As soon as the line containing "Viewport: 1516px width, 771px height." appears in the material below, start returning lines exactly, and end with the line containing "Task: Click the wizard icon in the title bar".

□ □ □ □ □ □ □

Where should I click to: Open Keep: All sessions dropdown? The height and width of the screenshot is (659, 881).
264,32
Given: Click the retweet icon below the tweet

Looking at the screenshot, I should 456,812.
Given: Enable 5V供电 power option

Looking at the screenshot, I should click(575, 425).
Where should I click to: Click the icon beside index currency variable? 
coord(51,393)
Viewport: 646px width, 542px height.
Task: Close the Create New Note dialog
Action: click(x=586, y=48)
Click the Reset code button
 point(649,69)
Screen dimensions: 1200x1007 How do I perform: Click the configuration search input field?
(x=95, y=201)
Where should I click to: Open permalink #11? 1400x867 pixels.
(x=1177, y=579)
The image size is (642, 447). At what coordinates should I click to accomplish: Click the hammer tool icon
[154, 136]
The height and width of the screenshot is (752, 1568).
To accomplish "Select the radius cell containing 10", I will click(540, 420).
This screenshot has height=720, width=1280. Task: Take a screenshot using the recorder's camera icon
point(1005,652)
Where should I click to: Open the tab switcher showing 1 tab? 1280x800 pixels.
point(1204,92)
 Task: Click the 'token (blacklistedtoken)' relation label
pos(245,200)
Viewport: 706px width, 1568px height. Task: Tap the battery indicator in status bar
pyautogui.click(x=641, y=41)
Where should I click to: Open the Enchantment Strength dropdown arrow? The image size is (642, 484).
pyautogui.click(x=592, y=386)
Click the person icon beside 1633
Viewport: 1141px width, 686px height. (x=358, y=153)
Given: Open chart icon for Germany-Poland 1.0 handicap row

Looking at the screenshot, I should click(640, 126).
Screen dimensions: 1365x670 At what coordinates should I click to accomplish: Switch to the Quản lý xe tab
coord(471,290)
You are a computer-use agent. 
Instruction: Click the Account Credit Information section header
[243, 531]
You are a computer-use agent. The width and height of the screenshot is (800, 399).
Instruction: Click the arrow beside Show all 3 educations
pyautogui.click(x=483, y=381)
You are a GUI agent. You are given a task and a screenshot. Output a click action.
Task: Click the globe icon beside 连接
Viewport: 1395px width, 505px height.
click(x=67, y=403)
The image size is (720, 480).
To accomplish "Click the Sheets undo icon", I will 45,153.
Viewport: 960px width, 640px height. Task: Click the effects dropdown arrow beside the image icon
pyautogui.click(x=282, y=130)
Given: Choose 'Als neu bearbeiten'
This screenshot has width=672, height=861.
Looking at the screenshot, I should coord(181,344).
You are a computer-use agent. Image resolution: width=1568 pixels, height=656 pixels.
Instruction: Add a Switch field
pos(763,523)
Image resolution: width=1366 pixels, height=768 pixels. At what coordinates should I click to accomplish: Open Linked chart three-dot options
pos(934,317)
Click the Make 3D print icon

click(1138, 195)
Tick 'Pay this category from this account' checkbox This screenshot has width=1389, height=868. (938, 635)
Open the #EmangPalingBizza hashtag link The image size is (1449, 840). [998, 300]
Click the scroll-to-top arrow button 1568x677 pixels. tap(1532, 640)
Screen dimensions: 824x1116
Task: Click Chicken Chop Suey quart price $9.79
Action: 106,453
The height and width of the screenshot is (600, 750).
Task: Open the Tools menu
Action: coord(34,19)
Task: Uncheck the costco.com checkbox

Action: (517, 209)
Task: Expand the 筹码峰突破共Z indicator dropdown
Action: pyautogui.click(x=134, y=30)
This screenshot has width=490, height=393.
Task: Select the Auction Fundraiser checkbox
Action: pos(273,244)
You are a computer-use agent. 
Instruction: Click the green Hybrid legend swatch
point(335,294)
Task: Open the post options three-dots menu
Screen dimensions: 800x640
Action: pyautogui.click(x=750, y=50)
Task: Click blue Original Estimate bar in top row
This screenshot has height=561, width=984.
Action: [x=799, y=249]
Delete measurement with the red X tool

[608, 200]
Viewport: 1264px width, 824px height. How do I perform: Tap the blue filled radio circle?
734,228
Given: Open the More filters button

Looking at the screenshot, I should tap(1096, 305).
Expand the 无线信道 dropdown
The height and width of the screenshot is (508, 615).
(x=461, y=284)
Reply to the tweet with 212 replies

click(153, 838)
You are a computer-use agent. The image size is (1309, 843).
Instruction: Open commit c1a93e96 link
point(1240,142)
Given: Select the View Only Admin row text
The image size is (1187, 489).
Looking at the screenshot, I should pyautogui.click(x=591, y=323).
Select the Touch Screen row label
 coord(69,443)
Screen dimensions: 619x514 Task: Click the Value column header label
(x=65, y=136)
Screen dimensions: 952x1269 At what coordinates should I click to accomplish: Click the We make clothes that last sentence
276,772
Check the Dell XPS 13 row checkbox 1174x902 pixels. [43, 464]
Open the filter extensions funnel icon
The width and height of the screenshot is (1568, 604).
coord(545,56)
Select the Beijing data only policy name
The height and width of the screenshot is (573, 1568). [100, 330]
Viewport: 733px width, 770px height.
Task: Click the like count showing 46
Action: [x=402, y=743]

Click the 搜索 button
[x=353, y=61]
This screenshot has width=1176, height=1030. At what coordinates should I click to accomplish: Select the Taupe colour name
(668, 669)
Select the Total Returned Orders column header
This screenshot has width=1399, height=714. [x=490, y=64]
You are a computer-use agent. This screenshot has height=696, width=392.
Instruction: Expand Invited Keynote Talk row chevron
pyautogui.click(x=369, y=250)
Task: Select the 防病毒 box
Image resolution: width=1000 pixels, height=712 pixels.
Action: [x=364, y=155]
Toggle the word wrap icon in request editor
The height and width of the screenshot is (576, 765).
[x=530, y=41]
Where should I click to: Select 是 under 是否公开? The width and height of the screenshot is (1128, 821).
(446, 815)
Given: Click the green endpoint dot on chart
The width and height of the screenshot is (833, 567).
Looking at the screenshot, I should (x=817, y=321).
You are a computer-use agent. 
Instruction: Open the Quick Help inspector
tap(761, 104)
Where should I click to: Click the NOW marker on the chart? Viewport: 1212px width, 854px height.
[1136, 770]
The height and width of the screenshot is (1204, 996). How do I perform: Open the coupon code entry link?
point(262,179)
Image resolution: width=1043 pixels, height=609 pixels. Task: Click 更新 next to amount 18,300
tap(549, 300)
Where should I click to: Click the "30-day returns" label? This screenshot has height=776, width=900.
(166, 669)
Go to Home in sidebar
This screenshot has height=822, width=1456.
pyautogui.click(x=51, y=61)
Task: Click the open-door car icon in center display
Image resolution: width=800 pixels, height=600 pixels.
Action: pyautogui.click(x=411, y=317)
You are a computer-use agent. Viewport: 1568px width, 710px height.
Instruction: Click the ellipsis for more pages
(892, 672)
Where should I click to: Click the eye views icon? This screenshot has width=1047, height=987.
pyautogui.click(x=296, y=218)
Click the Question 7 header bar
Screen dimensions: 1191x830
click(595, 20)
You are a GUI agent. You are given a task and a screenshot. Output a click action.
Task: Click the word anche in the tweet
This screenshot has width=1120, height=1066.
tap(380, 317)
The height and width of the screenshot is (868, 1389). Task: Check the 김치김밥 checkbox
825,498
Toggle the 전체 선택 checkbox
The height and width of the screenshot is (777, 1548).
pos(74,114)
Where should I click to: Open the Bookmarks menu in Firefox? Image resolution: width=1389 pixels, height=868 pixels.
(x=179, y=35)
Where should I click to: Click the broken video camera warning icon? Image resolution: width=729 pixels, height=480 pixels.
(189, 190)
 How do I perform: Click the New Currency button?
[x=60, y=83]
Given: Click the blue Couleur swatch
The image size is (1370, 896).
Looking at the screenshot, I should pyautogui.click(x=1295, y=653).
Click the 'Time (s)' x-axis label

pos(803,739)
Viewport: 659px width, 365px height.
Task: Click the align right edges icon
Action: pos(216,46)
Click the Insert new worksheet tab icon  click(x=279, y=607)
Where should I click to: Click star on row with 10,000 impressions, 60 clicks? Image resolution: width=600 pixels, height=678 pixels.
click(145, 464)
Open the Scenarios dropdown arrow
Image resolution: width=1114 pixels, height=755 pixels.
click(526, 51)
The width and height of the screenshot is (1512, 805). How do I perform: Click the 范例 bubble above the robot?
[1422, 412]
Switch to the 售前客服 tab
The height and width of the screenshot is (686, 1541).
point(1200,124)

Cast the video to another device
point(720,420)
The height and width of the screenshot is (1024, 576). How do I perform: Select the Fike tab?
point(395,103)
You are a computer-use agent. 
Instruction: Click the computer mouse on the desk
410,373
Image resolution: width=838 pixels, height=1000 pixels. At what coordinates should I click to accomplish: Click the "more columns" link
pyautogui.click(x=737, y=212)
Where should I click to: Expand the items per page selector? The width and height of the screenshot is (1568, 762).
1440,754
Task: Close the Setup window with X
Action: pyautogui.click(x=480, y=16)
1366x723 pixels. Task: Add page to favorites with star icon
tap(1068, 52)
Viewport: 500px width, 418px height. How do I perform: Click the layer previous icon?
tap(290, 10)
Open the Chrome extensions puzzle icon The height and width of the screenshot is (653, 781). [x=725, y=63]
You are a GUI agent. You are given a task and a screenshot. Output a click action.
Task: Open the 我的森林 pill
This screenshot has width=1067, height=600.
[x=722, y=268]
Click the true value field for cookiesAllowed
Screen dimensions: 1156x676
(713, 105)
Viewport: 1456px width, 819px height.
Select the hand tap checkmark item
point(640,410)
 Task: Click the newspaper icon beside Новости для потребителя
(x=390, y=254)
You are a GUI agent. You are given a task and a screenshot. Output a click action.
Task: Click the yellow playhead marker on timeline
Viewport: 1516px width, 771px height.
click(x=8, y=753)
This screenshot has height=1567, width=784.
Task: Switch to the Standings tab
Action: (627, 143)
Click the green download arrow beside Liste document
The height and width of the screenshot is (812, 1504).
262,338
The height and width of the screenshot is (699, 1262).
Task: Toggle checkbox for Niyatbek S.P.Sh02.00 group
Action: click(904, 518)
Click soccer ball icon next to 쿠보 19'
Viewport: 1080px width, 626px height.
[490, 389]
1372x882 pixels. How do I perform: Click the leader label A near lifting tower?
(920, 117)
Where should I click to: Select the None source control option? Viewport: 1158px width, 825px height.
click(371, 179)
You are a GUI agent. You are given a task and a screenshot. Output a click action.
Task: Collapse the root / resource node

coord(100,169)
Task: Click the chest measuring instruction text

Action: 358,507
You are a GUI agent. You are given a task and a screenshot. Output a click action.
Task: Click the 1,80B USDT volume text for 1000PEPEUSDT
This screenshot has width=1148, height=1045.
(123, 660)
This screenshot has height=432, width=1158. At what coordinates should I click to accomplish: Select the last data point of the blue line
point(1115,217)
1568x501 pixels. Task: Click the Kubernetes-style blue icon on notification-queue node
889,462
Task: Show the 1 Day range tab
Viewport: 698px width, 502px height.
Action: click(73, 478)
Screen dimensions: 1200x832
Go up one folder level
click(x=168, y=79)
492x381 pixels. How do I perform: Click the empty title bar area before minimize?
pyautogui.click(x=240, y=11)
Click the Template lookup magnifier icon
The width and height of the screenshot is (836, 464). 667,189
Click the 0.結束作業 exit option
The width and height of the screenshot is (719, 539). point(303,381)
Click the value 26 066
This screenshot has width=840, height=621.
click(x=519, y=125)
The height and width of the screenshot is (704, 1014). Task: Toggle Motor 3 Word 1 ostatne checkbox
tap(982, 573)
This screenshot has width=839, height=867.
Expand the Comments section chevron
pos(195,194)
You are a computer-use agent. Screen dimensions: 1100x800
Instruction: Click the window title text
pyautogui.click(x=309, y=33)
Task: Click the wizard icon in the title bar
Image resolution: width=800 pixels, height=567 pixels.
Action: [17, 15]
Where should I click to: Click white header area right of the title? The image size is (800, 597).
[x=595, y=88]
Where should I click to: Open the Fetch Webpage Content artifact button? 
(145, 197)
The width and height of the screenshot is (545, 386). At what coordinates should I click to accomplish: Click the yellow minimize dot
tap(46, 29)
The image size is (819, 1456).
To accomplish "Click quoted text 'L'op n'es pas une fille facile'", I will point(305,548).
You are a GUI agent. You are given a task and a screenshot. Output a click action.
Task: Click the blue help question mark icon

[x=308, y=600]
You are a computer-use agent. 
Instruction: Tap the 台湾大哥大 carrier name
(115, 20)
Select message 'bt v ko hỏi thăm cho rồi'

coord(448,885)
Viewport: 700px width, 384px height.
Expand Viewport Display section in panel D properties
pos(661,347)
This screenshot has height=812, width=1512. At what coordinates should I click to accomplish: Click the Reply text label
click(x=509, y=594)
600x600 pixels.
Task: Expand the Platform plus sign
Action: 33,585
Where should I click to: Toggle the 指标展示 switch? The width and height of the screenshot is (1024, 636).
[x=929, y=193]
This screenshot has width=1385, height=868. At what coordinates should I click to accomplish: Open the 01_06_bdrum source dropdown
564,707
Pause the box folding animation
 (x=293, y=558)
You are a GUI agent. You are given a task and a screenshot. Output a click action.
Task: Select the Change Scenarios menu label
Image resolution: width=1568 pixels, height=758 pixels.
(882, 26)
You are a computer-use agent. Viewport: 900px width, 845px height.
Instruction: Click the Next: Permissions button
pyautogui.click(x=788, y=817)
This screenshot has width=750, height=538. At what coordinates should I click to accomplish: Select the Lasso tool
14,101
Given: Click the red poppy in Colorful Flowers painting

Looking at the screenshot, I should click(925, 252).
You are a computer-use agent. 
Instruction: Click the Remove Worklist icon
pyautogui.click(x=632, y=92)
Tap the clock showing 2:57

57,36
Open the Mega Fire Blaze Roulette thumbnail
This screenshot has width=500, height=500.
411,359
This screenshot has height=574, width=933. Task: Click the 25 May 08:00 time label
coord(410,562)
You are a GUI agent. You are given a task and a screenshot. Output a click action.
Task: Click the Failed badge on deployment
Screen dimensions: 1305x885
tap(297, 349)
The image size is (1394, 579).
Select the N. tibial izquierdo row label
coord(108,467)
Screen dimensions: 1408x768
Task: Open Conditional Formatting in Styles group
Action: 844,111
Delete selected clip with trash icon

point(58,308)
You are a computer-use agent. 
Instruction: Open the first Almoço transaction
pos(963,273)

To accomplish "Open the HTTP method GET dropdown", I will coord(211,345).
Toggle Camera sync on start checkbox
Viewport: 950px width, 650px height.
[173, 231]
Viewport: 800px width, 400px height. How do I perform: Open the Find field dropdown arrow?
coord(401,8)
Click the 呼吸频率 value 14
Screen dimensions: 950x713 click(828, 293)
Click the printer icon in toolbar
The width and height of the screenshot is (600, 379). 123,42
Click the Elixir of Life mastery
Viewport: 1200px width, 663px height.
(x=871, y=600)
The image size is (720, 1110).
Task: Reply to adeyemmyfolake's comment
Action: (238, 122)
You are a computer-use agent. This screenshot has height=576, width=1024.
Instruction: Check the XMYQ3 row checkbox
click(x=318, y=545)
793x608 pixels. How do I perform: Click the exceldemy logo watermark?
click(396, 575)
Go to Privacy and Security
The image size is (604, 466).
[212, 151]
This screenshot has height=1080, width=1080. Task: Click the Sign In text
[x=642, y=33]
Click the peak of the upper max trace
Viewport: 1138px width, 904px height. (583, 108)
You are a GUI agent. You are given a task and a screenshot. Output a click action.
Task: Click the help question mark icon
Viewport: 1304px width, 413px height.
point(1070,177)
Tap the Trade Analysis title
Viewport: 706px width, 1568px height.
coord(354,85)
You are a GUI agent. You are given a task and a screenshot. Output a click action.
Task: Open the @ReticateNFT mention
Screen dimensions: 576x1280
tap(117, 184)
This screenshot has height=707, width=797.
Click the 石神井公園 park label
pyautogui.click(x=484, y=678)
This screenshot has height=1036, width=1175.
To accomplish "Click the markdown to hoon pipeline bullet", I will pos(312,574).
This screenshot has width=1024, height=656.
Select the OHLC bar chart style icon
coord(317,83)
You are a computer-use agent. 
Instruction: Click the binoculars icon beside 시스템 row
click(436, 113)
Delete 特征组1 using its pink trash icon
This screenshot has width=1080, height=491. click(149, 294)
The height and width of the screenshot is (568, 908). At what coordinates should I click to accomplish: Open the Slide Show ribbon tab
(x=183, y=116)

□ □ □ □ □ □ □

◆ **Answer to this problem**:
Viewport: 1516px width, 771px height.
click(x=8, y=753)
This screenshot has height=1567, width=784.
Task: Switch to the Standings tab
Action: (627, 143)
Click the green download arrow beside Liste document
The height and width of the screenshot is (812, 1504).
262,338
The height and width of the screenshot is (699, 1262).
Task: Toggle checkbox for Niyatbek S.P.Sh02.00 group
Action: click(904, 518)
Click soccer ball icon next to 쿠보 19'
Viewport: 1080px width, 626px height.
[490, 389]
1372x882 pixels. How do I perform: Click the leader label A near lifting tower?
(920, 117)
Where should I click to: Select the None source control option? Viewport: 1158px width, 825px height.
click(371, 179)
You are a GUI agent. You are given a task and a screenshot. Output a click action.
Task: Collapse the root / resource node

coord(100,169)
Task: Click the chest measuring instruction text

Action: 358,507
You are a GUI agent. You are given a task and a screenshot. Output a click action.
Task: Click the 1,80B USDT volume text for 1000PEPEUSDT
This screenshot has width=1148, height=1045.
(123, 660)
This screenshot has height=432, width=1158. At what coordinates should I click to accomplish: Select the last data point of the blue line
point(1115,217)
1568x501 pixels. Task: Click the Kubernetes-style blue icon on notification-queue node
889,462
Task: Show the 1 Day range tab
Viewport: 698px width, 502px height.
Action: click(73, 478)
Screen dimensions: 1200x832
Go up one folder level
click(x=168, y=79)
492x381 pixels. How do I perform: Click the empty title bar area before minimize?
pyautogui.click(x=240, y=11)
Click the Template lookup magnifier icon
The width and height of the screenshot is (836, 464). 667,189
Click the 0.結束作業 exit option
The width and height of the screenshot is (719, 539). point(303,381)
Click the value 26 066
This screenshot has width=840, height=621.
click(x=519, y=125)
The height and width of the screenshot is (704, 1014). Task: Toggle Motor 3 Word 1 ostatne checkbox
tap(982, 573)
This screenshot has width=839, height=867.
Expand the Comments section chevron
pos(195,194)
You are a computer-use agent. Screen dimensions: 1100x800
Instruction: Click the window title text
pyautogui.click(x=309, y=33)
Task: Click the wizard icon in the title bar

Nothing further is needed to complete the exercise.